To clarify
The higher the clock frequency, the more it has to wait when it cache misses. Because the difference between memory speed and CPU speed is so wide. Ideally, you want a low clock speed to minimize cache waits. And it keeps the power consumption down also. An 3GHz x86 idles ca 50% under full load. It must be worse for a 5GHz CPU, maybe it idles 70% of the time? The higher the frequency, the worse it gets because RAM speeds doesnt catch up.
And according to laws of physics, the power consumption for a CPU is proportional to
Volt x Frequency x Frequency.
This means that the single most important factor to keep power consumption down is to decrease the frequence. If you have 5GHz on a massively large CPU such as Power6, maybe it uses 400-500Watt? IBM has never released numbers on this, they keep shut. While SUN releases numbers on power consumption:
http://blogs.sun.com/bmseer/entry/sun_s_2008_summary_of
IBM brags about their Mainframes, but keep quiet on the fact that you can emulate a 30MIPS mainframe on your laptop with the emulator called "Herkules". And IBM never releases benchmarks on their mainframe cpus, why not? If they are really good, why keep quiet?

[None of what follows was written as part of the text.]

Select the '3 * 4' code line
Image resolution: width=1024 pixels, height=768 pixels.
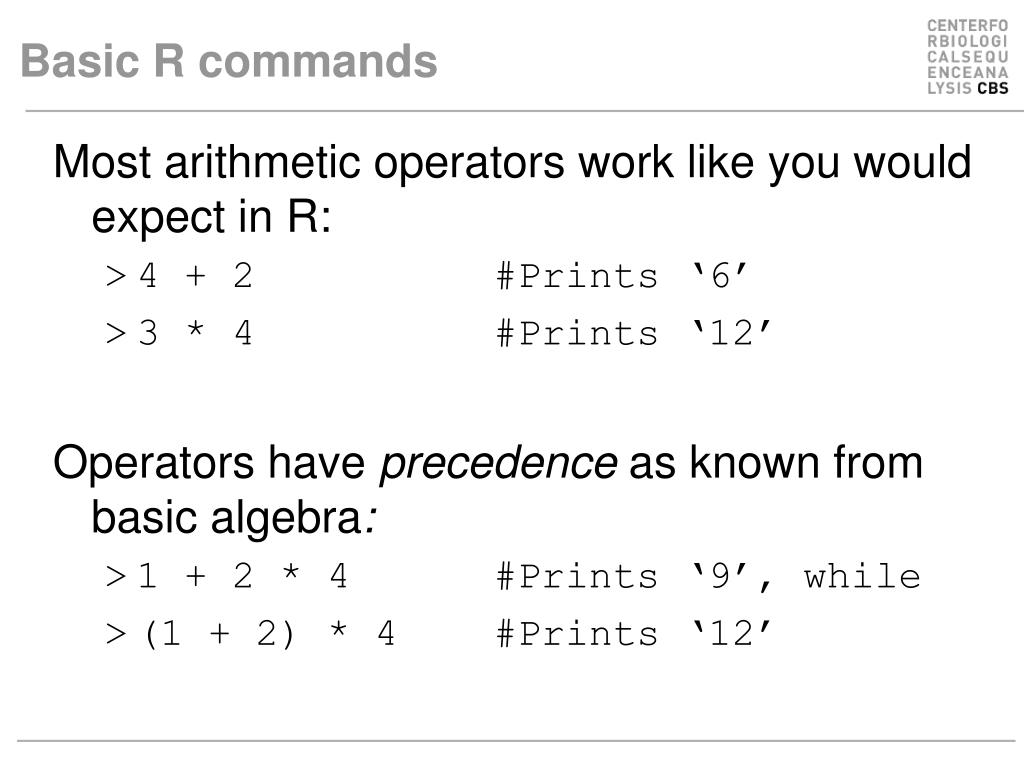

I remember when IBM bragged about their Power6 CPU stating it has 200GB/sec bandwidth or so. But upon closer scrutiny, IBM had added the bandwidth of L1 cache + L2 cache + other bandwidths in the entire chip. You can not do that. If their is one bottleneck on 5GB/sec, then the chip's entire bandwidth will not be greater than 5GB/sec. It will never reach 200GB/sec. You can not add all bandwidth in a chip. That is just plain wrong. Maybe IBM didnt knew that.